Я уцелел случайно – я не похож наружностью на еврея. Евреев в лагере раздевали догола, избивали, потом бросали в подвал, где вода была выше колен, а через три дня их оттуда вытаскивали и добивали.

В Минске осталось много евреев, стариков и женщин с детьми, которые не успели эвакуироваться. Были и убежавшие из Западной Белоруссии. Их поселили в гетто. Туда же привезли десять тысяч евреев из Гамбурга. В гетто находились люди различных профессий: профессора, ремесленники, врачи, рабочие, музыканты. Убийства сопровождались церемонией. Обреченные копали себе могилы. Музыканты должны были играть арию из «Жидовки» и «Кол нидрей». Шли колоннами, шли старухи, матери с детьми. Немцы открывали огонь из пулеметов и автоматов. В ямы падали убитые, раненые, полуживые. После этого ямы засыпали землей. Такие убийства производились раз в неделю, обязательно по субботам.

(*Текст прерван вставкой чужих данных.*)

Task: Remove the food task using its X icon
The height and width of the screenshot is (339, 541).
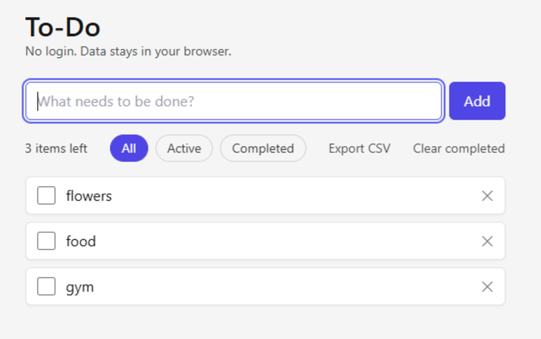Action: (487, 241)
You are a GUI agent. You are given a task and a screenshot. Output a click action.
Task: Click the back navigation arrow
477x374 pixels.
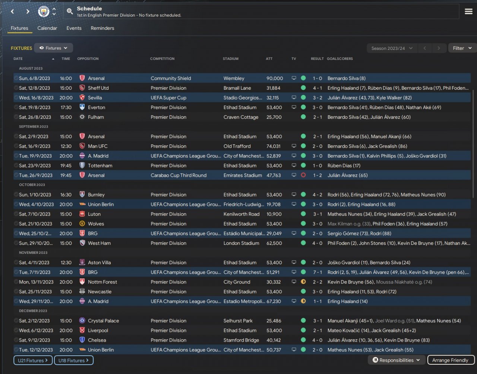click(12, 12)
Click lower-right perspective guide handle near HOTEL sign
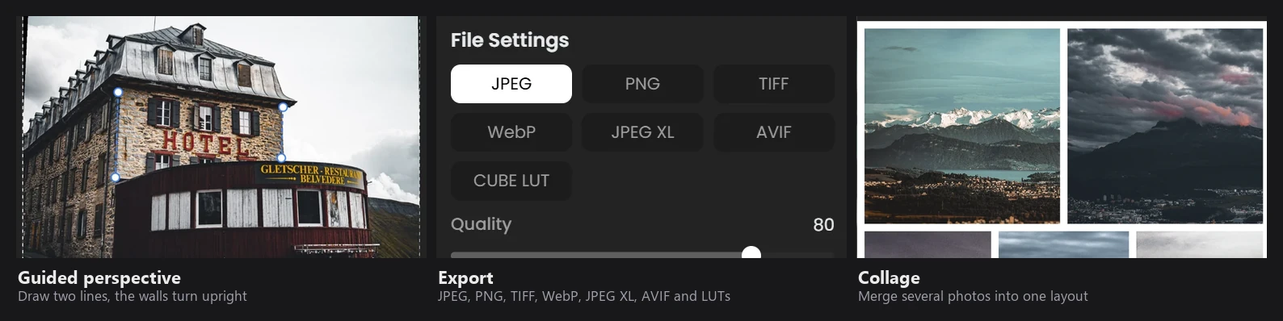The width and height of the screenshot is (1283, 321). (x=281, y=158)
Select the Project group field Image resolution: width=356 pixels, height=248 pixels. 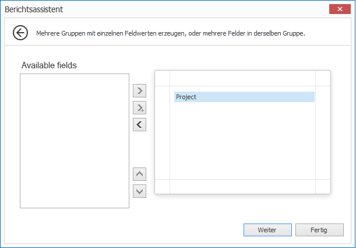pos(244,97)
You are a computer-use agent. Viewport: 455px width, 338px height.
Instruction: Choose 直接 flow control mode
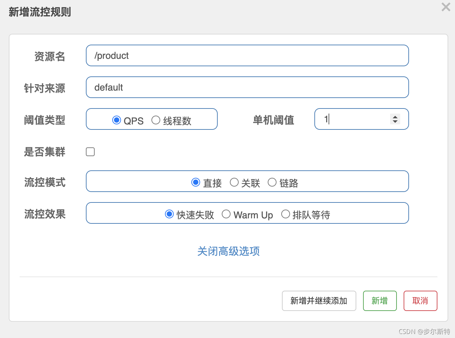click(x=196, y=182)
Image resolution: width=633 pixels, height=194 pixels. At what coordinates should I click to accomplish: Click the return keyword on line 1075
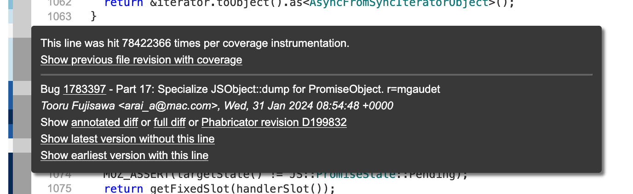point(124,188)
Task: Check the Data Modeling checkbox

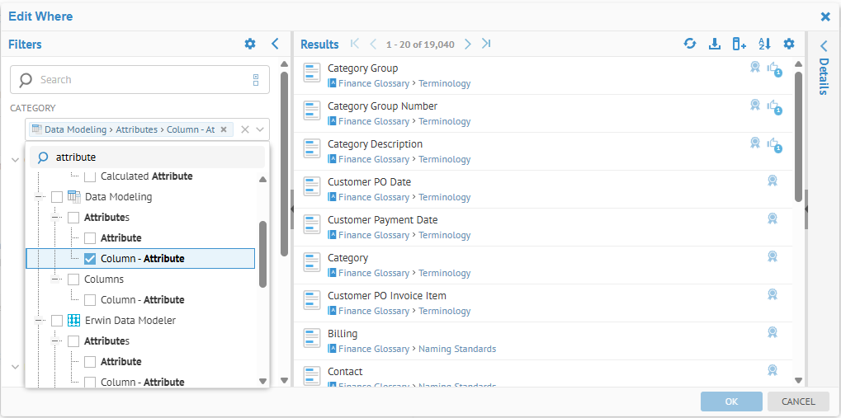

Детей, отставших от родителей, собрали вместе. Их набралось свыше двухсот. Их брали за ноги и ударяли головой о камень или о столб.

Весь город был в ужасе и покрыт мраком от неслыханных злодеяний.

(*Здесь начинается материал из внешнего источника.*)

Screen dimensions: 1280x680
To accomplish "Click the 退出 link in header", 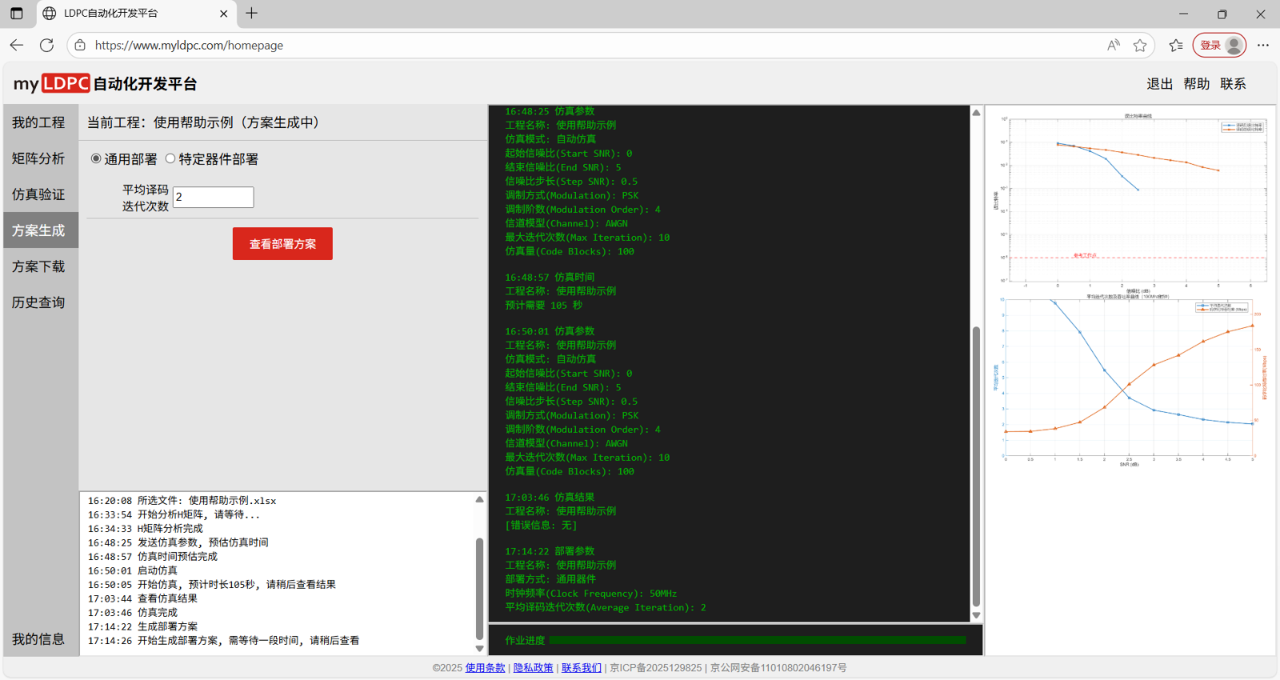I will coord(1159,84).
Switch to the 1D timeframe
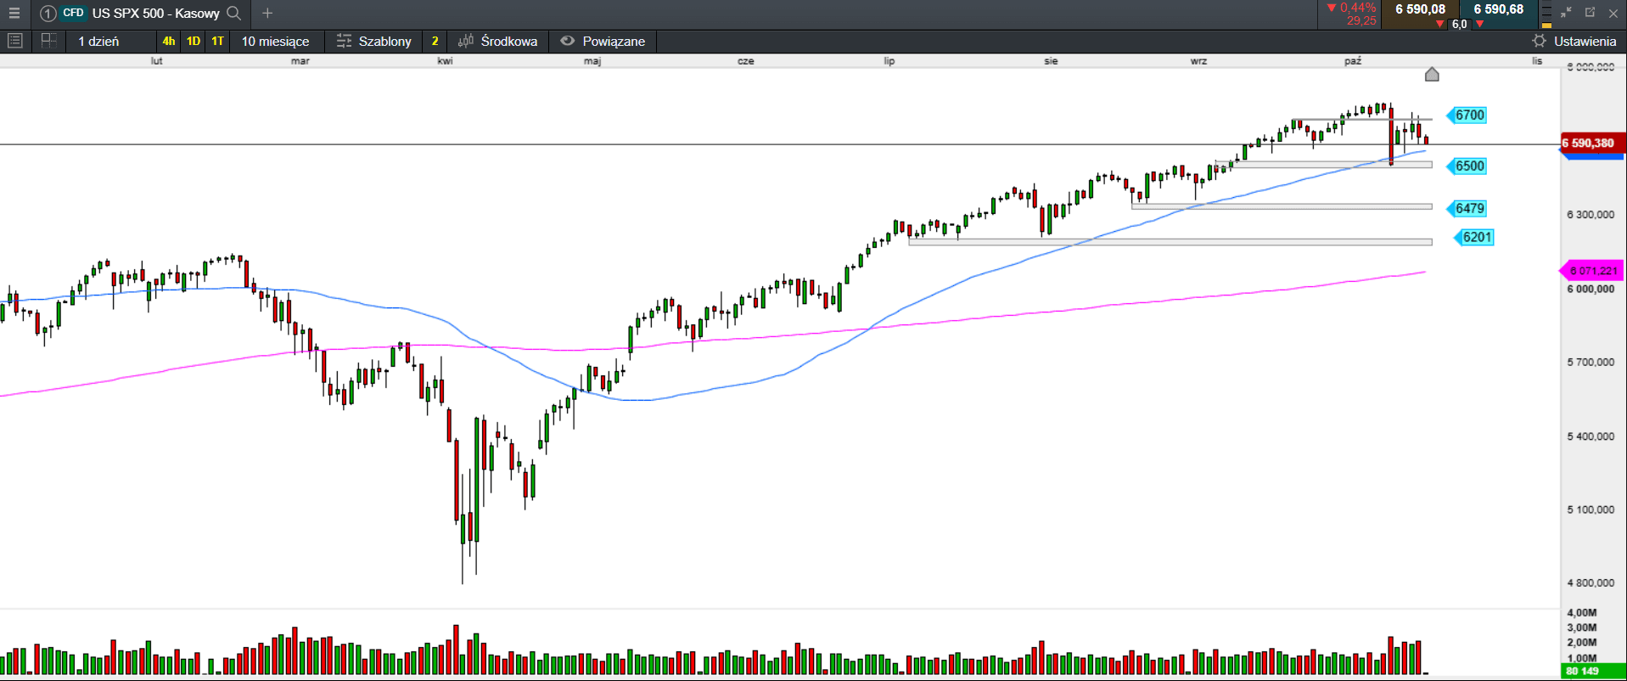The width and height of the screenshot is (1627, 681). point(194,41)
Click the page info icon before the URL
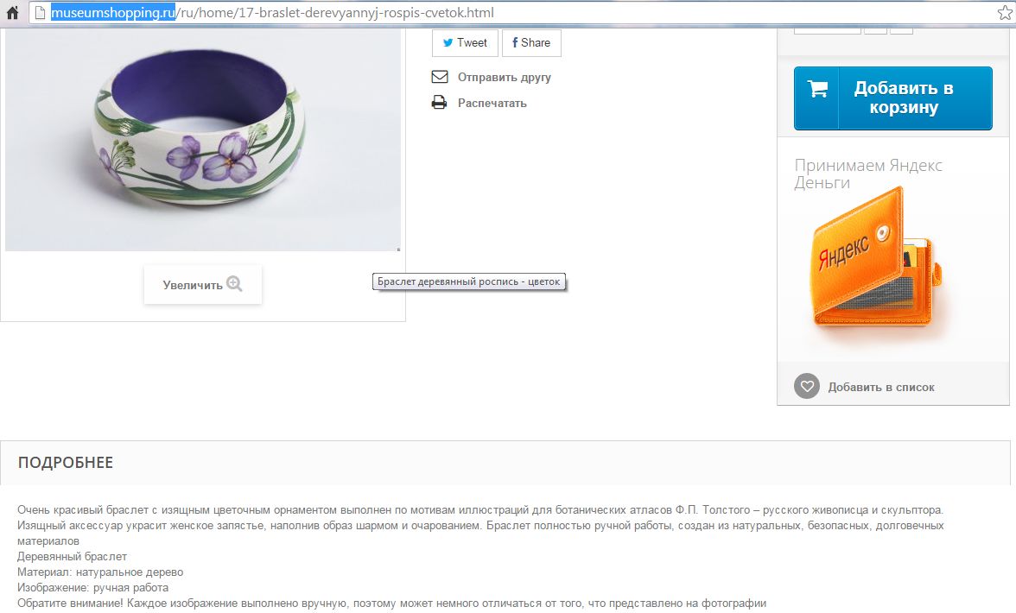The image size is (1016, 613). 40,12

Все лето 1942 года немцы привозили в Минск евреев из Западной Европы. Их привозили якобы на работу. Они приезжали с чемоданами и саквояжами. На Могилевском шоссе, в восьми километрах от Минска находится бывший военный городок. Туда отвозили евреев из Западной Европы. Они копали ямы, а немцы, чтобы не тратить патронов, убивали их газами. Их подвозили к ямам в герметически закрытых машинах и вываливали трупы удушенных. Нас посылали туда за досками, и я заговорил с одним. Он сказал, что его привезли из Чехословакии.

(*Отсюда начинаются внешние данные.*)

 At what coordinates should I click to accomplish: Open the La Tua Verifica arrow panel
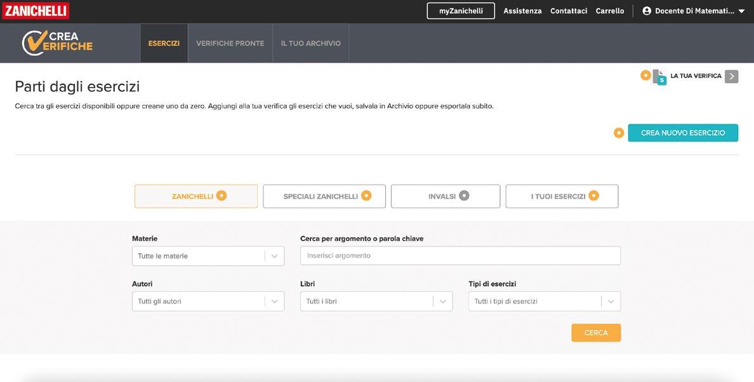pos(731,76)
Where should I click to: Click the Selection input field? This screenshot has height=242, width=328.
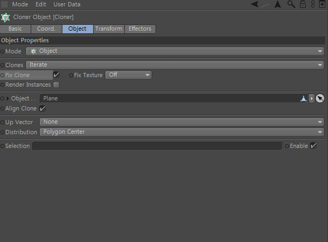point(157,146)
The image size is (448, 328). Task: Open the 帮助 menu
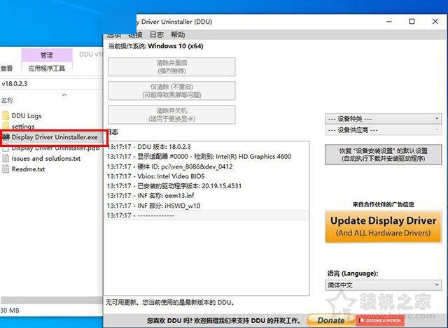pyautogui.click(x=178, y=34)
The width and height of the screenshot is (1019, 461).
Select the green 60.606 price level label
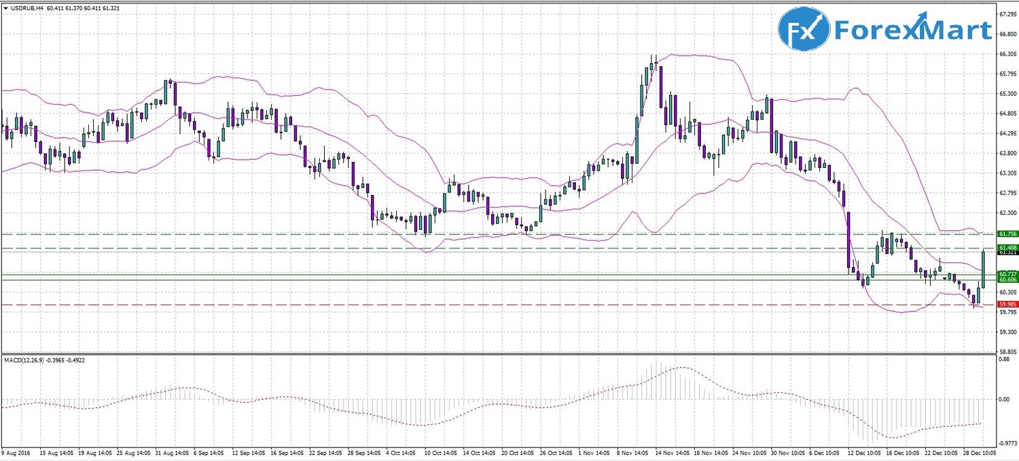[x=1007, y=279]
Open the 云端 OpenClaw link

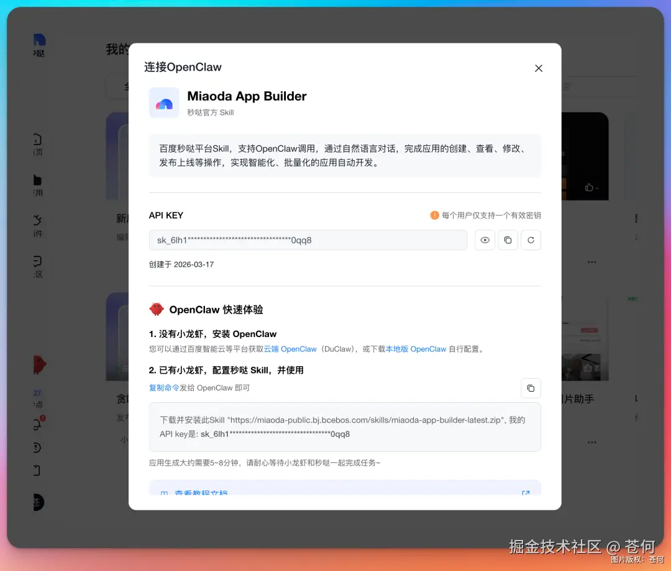290,349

В августе 1942 года мне удалось убежать.

 

Спасение из лагеря для военнопленных в селе Латоново Ростовской области

Рассказ уцелевшего

В этом письме я хочу рассказать о дружбе нашего многонационального народа, т. к. мне, который пробыл на территории, временно оккупированной немцами, по национальности еврею, больше, чем кому, чувствовалась взаимная выручка наших людей. Я пробыл на временно оккупированной территории год и девятнадцать дней. Буду последователен. Я находился в немецком лагере, в селе Латоново Ростовской области. Среди военнопленных, большинство которых были раненые, находились представители почти всех наций нашего Союза. Охраняющие нас немцы через переводчика немца-колониста всячески старались разжечь национальную вражду среди пленных. Они обещали за выдачу евреев свободу или поступление в охрану. Несмотря на это, за все время пребывания моего в лагере такого случая не было. В лагере я познакомился с одним грузином – Георгием Сахношвили, который, зная, что я – еврей, подвергаясь колоссальной опасности, все время находился возле меня. Он делил свою пищу со мной, и, когда была возможность уйти в Таганрог для того, чтобы попасть в местную больницу, он почти на руках тащил меня сорок километров (я был тяжело ранен и болел сыпным тифом). В городе Таганроге, в 3-й Советской больнице, в одном из корпусов находились раненые бойцы. Жители г. Таганрога, несмотря на преследования немцев, всячески помогали раненым бойцам. В больнице я познакомился с Тамарой Зозуленко и Надей Нагорной. После моего выздоровления эти две русские девушки пошли в полевую полицию и выписали меня из больницы как своего двоюродного брата. Они прекрасно знали, какой опасности они подвергались.

Я прожил в городе Таганроге пять месяцев, у русской гражданки Кравченко Клавдии Ивановны. Она поставила меня на ноги, залечив мои раны, и помогла мне перебраться к своим. За скрытие меня, будучи предана своими соседями, она много претерпела. Вот выписка из ее письма, полученного мною:

Когда я тебя проводила 2 сентября 1942 года за город Таганрог, то в ту же ночь был оцеплен двор наш и был вооруженный обыск и, конечно, взяли меня в полицию. Мне предъявили обвинение в укрывательстве еврея. Били, и я долго просидела в полиции. Но я все время говорила, что ты русский. У Татьяны Ивановны (старушка со двора) спрашивали, что ты – еврей, а она ответила, что на твоих крестинах она не была. Когда меня выпустили, я не знаю, на кого была похожа.

В больнице меня лечил доктор Упрямцев (военнопленный). Он расстрелян немцами. Зная о том, что я еврей, он достал мне документ одного умершего гражданского больного на имя Морозова. Эти все факты говорят о том, что наш народ воспитан так, что никакая немецкая агитация, чтобы посеять рознь, вражду между национальностями, не дает плодотворных всходов.